WHAT THE TASK ASKS: Strip the pictures, then copy the remaining data exactly as it stands.

Stored records
# # # # #

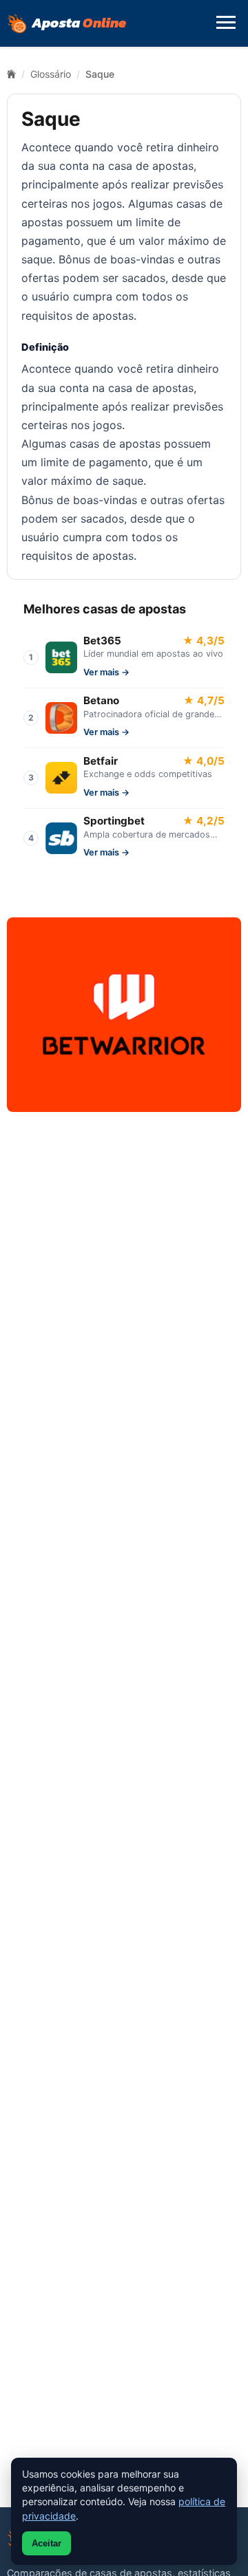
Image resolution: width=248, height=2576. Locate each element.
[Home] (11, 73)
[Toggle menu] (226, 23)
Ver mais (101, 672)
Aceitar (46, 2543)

# # # # #

RESULT FOR THIS EXERCISE:
Image resolution: width=248, height=2576. Locate each element.
[Home] (11, 73)
[Toggle menu] (226, 23)
Ver mais (101, 672)
Aceitar (46, 2543)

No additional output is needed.